Het was op een winderige zondagmorgen in San Francisco dat Maria ontwaakte uit een onrustige droom. Zij rekte zich eens flink uit en op haar rug keek zij naar het plafond. Wat een rare droom en wat vervelend dat zij thuis wakker werd en niet in het romantische Parijs. Want het was daar waar haar droom zich afspeelde. Zij verlangde ernaar terug, want in haar droom wandelde zij, hand in hand, met een donkere knappe man. In haar droom noemde zij hem plagerig haar chocoprins. Zij was hem tegengekomen in café “Madeleines” in het quartier Latin en vond hem meteen een knappertje. Wulps was ze op hem afgelopen en met haar stralende glimlach, haar mooie krullen en vrouwelijke uitstraling wond zij hem makkelijk om haar lange vinger. ’s Middags waren zij gaan varen in een kano op de Seine en zij hadden urenlang gepraat en gelachen. Hij noemde haar gekscherend een kletskop.
En nu was die droom voorbij en besefte zij des te meer dat zij nog steeds alleen en eenzaam was. Geen partner die zij kon begroeten met een zoen. Niemand om voor te zorgen en niemand om iets mee te delen. Zij gooide het dekbed van zich af en ging naar de badkamer. Die brownie die zij gisteren nog had gegeten voor het slapen gaan had haar geen goed gedaan. Zij had kramp in de buik en ging op de koude wc-bril zitten. De kramp nam toe en even later bevrijdde zij zichzelf van een enorme bolus. Zij moest bekennen dat hij wel een beetje muffin rook, maar ja, er is niemand die Chanel 5 kakt.
Maria nam een heerlijke warme douche en waste zichzelf grondig.
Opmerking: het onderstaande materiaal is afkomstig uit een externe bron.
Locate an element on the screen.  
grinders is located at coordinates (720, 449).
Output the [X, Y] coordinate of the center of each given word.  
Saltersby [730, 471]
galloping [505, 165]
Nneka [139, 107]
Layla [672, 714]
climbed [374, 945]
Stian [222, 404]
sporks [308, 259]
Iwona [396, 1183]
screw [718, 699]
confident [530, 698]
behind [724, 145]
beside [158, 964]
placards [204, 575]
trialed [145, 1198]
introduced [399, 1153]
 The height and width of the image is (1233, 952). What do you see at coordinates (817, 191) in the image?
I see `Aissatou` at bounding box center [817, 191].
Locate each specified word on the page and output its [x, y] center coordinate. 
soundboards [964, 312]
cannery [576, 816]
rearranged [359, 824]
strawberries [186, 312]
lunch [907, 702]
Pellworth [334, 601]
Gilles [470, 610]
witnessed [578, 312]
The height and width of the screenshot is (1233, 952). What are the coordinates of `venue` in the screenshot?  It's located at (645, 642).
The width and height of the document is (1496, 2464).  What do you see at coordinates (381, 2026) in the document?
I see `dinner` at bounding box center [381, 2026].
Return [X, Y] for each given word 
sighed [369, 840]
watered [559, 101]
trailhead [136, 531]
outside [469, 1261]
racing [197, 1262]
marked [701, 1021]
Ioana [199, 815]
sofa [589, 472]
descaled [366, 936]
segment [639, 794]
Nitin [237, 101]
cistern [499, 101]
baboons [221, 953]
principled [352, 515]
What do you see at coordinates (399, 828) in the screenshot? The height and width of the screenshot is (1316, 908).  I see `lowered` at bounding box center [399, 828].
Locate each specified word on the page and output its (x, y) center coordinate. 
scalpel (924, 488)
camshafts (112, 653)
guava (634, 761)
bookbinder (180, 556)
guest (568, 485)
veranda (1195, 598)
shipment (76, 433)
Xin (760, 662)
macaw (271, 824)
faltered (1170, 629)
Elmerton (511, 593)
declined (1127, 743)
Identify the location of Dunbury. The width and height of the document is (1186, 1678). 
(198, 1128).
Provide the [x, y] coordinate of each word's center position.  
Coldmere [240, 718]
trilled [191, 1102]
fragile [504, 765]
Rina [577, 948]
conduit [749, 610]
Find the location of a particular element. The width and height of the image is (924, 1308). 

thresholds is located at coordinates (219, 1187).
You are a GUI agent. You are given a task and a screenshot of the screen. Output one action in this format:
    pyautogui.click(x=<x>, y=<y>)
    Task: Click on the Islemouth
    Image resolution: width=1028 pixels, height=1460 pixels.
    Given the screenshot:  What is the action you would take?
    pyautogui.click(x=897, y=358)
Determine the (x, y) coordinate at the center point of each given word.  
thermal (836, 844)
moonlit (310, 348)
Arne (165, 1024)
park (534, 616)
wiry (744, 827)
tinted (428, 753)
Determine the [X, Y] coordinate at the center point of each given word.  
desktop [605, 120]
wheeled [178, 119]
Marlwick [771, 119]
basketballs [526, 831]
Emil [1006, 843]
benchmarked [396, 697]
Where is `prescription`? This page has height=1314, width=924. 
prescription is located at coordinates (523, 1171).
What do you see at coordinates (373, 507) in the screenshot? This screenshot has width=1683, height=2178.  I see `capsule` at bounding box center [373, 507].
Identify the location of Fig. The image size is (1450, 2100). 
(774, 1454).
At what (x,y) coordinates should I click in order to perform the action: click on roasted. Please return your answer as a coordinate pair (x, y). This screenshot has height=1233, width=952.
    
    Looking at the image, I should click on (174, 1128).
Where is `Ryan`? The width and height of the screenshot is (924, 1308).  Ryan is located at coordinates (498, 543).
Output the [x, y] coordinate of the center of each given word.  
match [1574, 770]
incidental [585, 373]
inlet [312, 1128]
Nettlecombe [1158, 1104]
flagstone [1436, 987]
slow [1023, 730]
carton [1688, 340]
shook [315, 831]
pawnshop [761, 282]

Waste haar haren en met haar natte krullen gewikkeld in een handdoek bekeek zij zichzelf in de spiegel van de badkamer. Haar spiegelbeeld stemde haar niet vrolijk. Zij vond dat ze het lijf had van een mergpijpje en ook haar bokkenpootjes konden haar niet bekoren. Hoe kon het ook anders. Haar moeder had zeker niet vooraan gestaan bij het uitdelen van de zeven schoonheden. Zij was ooit verwekt op een Brusselse kermis door een uitbater van de botsautootjes. Haar vader had zij nooit gekend en zij was opgegroeid in België. In een van de buitenwijken van Bastogne. Haar moeder hielp ’s avonds in Cafe Noir en kwam altijd pas laat thuis. Veel moederliefde heeft Maria nooit gekend. Zij stak haar kattetong tegen zichzelf uit, schoot in haar jurkje en liep naar de keuken om voor zichzelf thee en een boterham te maken.
Zij was gewend aan haar bestaan. En treurde er niet langer om. Want zij had een besluit genomen. Vandaag zou zij nog een keer een rondo dansen. Alleen, in haar woonkamer. Gewoon haar lievelingsdansje rondom de prachtig carré gevormde eettafel. Daarna zou zij zich van het leven beroven. Zonder afscheidsbriefje, zonder nog één woord. Voor Maria was de koek op.